WHAT you wrote was quite a different matter.
You could fill the pages by sub-titling your answers, darkening and underlining them, and writing your matter in a large hand in a paragraph below it. It occupied more space and made your answer look neat.
You could go bi-lingual and repeat your options. For instance, when listing out the number of things Nadir Shah took out of India I wrote a paragraph on ‘Takht-e-Taus’ and a few para’s later, repeated the whole thing under the head ‘Peacock throne’.
You could just blabber. Several people wrote completely unrelated stuff. For instance, the screenplay of Bobby!

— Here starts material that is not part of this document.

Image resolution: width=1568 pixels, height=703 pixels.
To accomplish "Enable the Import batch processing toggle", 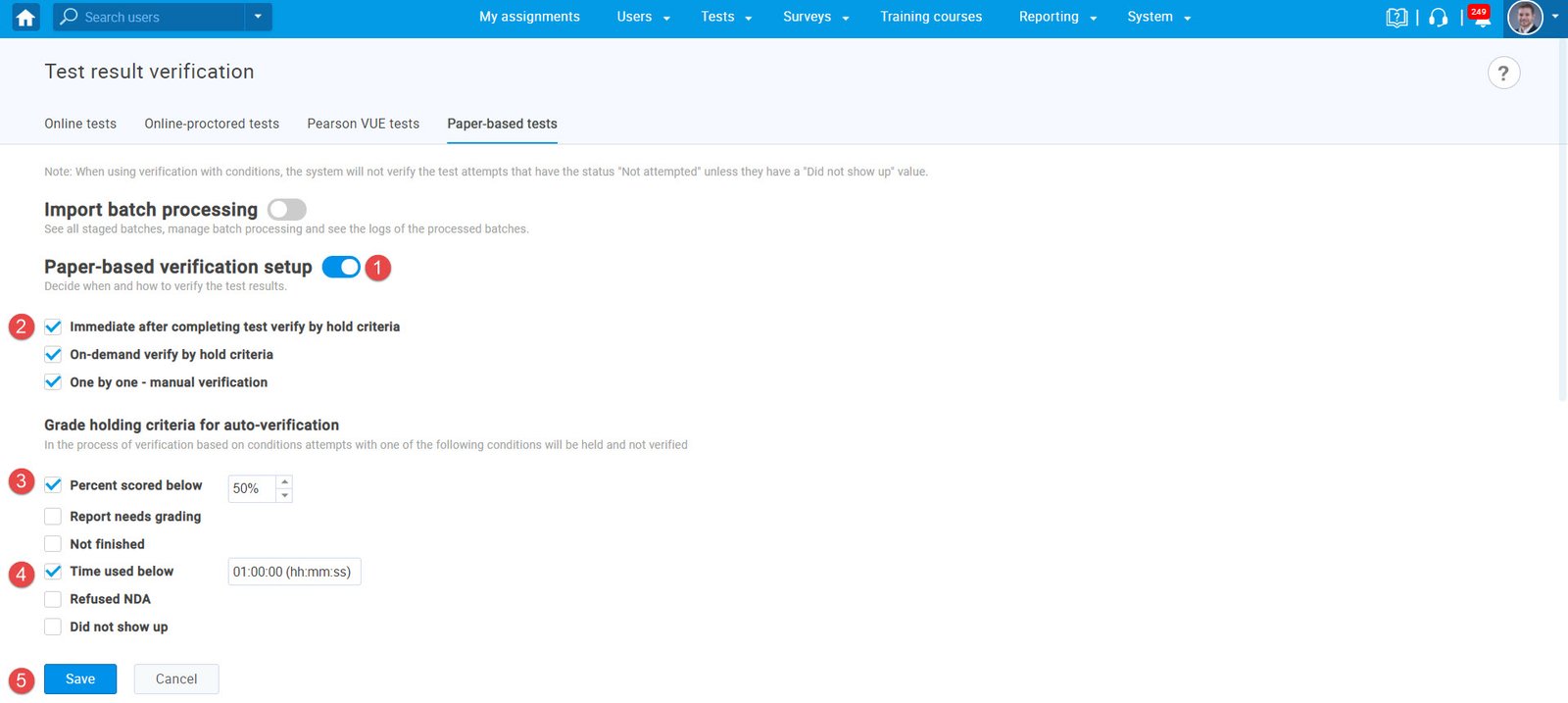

Lazy Dubey could be counted upon to NEVER read the long answers and marked your paper solely on the strength of the length.
Dubey and CSD
In middle of a class, during a lull, Dubey was quite likely to start quizzing some hapless defence kid about the availability of things in the Canteen. For quite a while he was on the lookout for a mixie. He would keep enquiring after it, the price, the brands, the number of attachment. We would be pleased at the change in the topic and encourage the inquiries to keep him off track.
When the Princi is away the teachers will play:
This is how our HSc. Classes worked. The whole class met for the mandatory English and Hindi lessons. Arts and Science would separate for other subjects. When we had History it was either Biology or Higher Math for them. Similarly we would separate for Geography/Physics, and Chemistry/Economics. As the science students had to have long stretches of 3 consecutive classes for their practicals and Lab sessions, we would have to endure long stretches of History or Eco or something. Luckily Dubey wasn’t very fond of these sessions either. He would conveniently clutch his jaw and plead a toothache. We were dismissed from the class and sent to the playground, while Dubey would relax in staff room. At times, when the Princi was away, we would see him making off towards the bus stand, his bag tucked under his arm. Ameeta and I would use this time to chat endlessly about stuff, and eat the killer kharabi (peanuts) available in a shop just outside the school campus. My brother and other boys would make a beeline for the cricket ground.
The memory of Dubey brings a smile to my face. He is sure to have retired now, his kids grown up and married. I hope he is living happily somewhere, some place in Uttar Pradesh.